On Monday, 20 May 2013 at 06:53:34 UTC, Idan Arye wrote:
On Monday, 20 May 2013 at 05:39:42 UTC, Diggory wrote:
In your logic you're assuming that the order of operations is
maintained - without the correct memory barriers or
synchronisation both the compiler and CPU are free to
completely reorder any operations you do. That's why it's
always a bug to access mutable shared data without
synchronisation - any read not using some form of
synchronisation could give you back any value that the memory
is ever set to during the course of the program.
It can't be THAT chaotic. Neither the compiler nor the CPU will
perform a check on a value and then go back in time to fetch an
old version of that value and return it. This kind of behavior
would break non-threaded code.
Of course it's possible, for example the code may produce the
expected result if some invariant holds which does in fact hold
if there was a single thread running, but with multiple threads
the invariant is broken. Or more simply - the fact remains that
you are writing on one thread (correctly using synchronisation)

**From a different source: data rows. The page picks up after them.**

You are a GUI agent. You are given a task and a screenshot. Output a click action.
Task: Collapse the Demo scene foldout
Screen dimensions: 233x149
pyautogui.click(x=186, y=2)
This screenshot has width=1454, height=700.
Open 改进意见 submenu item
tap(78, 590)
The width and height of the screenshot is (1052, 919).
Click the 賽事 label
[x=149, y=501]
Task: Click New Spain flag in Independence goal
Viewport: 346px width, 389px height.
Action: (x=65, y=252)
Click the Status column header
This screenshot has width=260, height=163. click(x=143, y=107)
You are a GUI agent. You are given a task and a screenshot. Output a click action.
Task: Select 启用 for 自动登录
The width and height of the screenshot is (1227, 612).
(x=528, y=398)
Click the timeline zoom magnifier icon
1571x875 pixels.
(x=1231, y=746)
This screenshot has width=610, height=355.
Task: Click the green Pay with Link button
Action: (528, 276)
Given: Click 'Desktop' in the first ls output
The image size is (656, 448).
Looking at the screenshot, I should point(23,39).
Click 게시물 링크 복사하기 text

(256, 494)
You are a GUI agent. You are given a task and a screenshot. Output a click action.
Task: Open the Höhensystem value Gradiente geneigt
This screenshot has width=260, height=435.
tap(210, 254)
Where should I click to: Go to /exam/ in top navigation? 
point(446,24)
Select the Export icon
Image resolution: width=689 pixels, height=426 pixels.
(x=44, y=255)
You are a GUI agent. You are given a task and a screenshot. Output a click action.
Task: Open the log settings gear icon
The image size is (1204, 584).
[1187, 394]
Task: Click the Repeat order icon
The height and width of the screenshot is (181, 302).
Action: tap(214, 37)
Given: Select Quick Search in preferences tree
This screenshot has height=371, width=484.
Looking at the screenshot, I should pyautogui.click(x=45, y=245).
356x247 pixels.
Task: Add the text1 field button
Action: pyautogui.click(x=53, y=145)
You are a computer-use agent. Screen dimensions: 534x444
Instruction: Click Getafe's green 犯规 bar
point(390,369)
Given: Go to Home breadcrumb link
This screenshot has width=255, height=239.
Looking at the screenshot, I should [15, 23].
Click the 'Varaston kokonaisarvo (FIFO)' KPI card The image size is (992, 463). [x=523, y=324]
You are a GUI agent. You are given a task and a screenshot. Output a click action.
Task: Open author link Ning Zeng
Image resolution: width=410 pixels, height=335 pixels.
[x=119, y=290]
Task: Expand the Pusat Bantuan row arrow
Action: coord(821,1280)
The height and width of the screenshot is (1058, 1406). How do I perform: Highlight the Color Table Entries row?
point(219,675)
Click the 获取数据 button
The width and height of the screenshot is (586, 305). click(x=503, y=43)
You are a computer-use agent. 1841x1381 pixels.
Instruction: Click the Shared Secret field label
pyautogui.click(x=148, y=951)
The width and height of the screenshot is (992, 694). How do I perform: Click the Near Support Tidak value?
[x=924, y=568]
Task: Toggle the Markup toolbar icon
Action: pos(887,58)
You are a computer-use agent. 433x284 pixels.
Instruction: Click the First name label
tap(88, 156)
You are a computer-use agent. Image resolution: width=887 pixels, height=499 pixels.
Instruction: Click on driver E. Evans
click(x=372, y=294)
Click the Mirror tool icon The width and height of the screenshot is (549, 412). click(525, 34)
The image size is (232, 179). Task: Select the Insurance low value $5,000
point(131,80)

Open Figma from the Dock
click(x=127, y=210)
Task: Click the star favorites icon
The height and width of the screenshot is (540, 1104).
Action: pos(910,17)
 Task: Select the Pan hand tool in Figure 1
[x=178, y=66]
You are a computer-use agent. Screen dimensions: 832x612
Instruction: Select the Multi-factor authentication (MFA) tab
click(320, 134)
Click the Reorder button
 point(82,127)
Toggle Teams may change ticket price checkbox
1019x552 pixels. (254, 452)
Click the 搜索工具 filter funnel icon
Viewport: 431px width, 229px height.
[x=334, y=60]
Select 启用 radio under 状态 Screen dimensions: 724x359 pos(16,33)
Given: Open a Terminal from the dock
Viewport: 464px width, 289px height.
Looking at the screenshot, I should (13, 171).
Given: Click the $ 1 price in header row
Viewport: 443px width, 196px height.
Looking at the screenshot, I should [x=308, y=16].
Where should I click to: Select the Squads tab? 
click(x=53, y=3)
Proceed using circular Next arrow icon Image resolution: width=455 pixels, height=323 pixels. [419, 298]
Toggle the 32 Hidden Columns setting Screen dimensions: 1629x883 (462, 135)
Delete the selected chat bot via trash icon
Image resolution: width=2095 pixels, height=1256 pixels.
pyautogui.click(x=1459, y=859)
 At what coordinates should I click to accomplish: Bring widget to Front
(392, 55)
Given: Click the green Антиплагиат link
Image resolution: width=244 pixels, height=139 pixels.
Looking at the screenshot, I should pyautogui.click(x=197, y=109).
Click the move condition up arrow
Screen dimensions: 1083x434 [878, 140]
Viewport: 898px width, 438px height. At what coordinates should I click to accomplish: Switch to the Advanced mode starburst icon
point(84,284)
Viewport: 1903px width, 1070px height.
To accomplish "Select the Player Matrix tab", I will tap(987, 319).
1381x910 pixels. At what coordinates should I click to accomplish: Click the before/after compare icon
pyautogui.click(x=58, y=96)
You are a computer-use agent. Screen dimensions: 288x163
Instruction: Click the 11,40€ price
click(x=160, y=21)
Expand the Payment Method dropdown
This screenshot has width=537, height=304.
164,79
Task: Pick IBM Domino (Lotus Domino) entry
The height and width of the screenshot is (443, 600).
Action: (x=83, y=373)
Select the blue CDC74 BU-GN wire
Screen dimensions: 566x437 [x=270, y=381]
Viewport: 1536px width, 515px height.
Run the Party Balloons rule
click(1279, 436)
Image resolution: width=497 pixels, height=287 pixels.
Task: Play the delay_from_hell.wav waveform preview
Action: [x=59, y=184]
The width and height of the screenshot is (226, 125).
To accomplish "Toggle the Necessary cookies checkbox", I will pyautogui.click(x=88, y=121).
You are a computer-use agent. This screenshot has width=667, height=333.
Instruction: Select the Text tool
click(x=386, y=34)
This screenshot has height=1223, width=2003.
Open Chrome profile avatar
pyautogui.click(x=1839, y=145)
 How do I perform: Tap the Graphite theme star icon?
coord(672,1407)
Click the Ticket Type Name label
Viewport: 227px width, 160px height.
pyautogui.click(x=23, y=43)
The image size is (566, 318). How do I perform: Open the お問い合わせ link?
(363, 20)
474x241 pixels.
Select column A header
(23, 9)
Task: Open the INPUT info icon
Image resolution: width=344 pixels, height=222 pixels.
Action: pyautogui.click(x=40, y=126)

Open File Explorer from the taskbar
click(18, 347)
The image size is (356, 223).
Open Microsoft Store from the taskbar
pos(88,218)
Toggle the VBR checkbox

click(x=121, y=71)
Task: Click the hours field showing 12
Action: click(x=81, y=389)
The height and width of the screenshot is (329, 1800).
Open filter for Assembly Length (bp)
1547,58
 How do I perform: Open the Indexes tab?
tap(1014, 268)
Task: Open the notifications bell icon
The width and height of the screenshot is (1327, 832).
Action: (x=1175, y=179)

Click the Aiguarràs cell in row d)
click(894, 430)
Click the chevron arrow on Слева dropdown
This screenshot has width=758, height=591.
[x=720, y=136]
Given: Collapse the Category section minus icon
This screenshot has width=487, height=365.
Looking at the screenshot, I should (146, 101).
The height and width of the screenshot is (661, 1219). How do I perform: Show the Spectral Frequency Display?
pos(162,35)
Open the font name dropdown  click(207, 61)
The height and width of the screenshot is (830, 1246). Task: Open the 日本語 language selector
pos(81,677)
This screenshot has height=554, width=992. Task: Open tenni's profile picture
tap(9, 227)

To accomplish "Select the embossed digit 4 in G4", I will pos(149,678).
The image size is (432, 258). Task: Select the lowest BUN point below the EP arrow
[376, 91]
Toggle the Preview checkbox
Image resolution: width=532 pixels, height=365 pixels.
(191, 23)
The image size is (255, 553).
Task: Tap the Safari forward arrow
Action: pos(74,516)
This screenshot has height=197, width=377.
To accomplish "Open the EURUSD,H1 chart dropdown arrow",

and reading from another (not using synchronisation) and
synchronisation is required on both the read and the write. The
compiler/CPU is then free to reorder the reads under the
assumption that the value won't change, and this assumption is
clearly wrong.
Basically most of your argument is just hoping that it will
behave the way you want, but without having any real guarantees,
and that's not the way to write thread-safe code, especially if
it's going to be part of the standard library.